Bairros miseráveis e perigosos de Porto Príncipe, Cité Soleil e Bel Air pouco sofreram com o terremoto de ontem, mas quem passa por ali ainda sente o cheiro da desgraça. A reportagem do jornal O Estado de S. Paulo passou o dia nas ruas da região destruída pelo tremor da semana passada e novamente abalada na manhã de ontem. Após o susto, os moradores tentavam retomar a vida em meio a tiros, escombros, corpos em decomposição, lixo, saqueadores e prédios condenados.
Equipes da tropa de paz da Organização das Nações Unidas (ONU) intensificaram a retirada dos entulhos e concretos que interrompem o caótico trânsito das ruas. Sem perceber, o motorista de uma retroescavadeira retira pernas e o tronco de uma vítima de um prédio arruinado na avenida Jean-Jacques Dessalines, uma das mais perigosas da cidade e alvo de bandidos armados. Do outro lado da rua, outros quatro corpos – sendo um de criança – estão carbonizados e abandonados.
Na rua de cima, um grupo de homens não liga para o mau cheiro e disputa uma animada partida de dominó. Desempregado e desabrigado, Paulo Leopoldo, de 48 anos, chama a reportagem para assistir ao jogo. Seus três colegas perderam as casas, mas não o humor. “Você não joga nada”, disse Oswaldo Aristide, provocando o adversário Watson Monfredin.

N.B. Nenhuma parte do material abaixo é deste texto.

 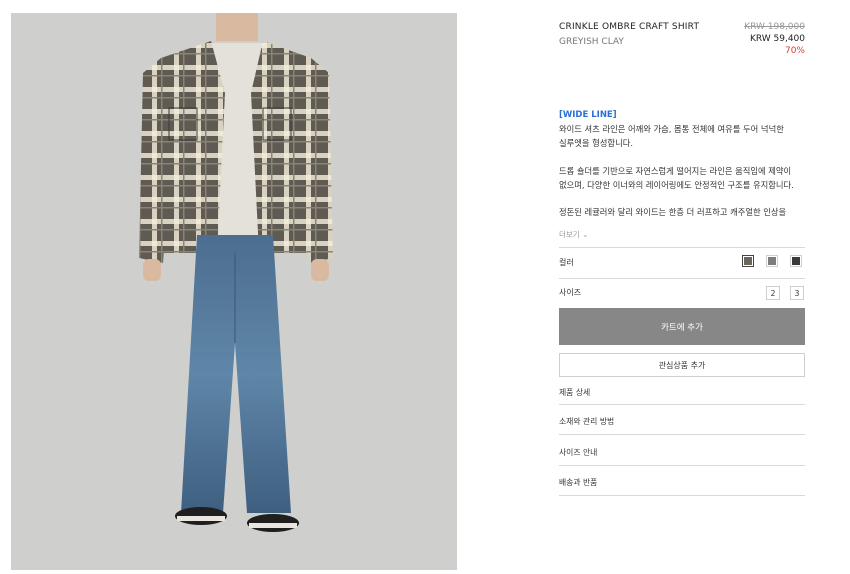 What do you see at coordinates (570, 292) in the screenshot?
I see `size-option-label: 사이즈` at bounding box center [570, 292].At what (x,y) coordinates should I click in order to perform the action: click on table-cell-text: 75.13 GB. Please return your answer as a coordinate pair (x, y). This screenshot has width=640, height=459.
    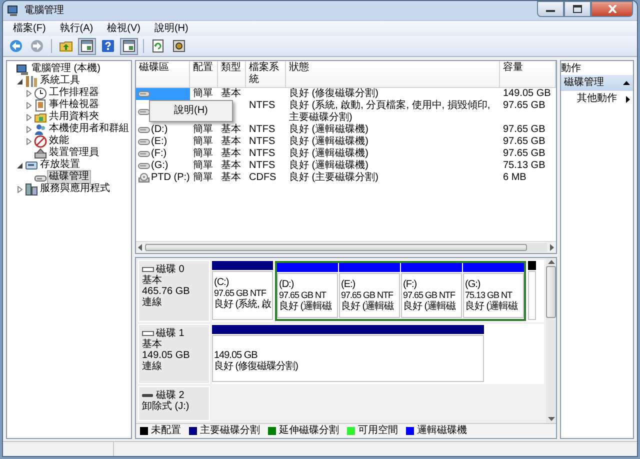
    Looking at the image, I should click on (524, 166).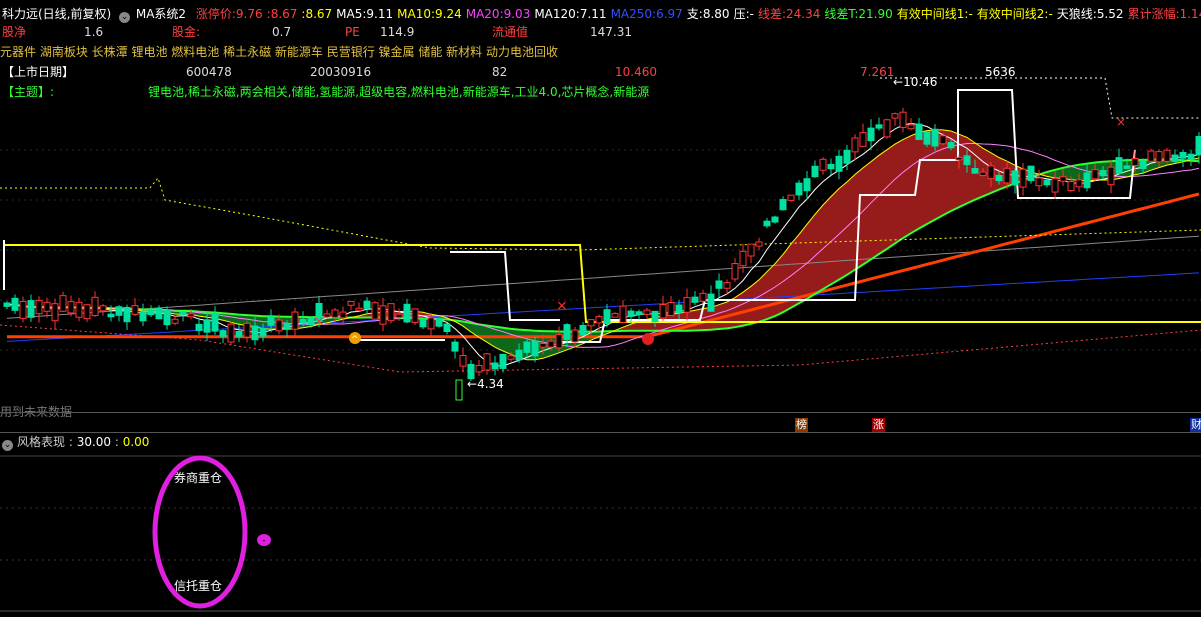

De repente, um estrondo chama a atenção. A reportagem deixa o jogo de dominó e militares brasileiros, armados de fuzis, confirmam: foi um tiro. Em seguida, outros três estampidos e as tropas da ONU aconselham a não descer a rua. O tiroteio foi entre integrantes da polícia do Haiti e saqueadores. Um policial haitiano confirma a tensão. “Há muito ladrão querendo roubar, mas não há mais nada”, diz, alertando sobre o risco de circular à noite pela região.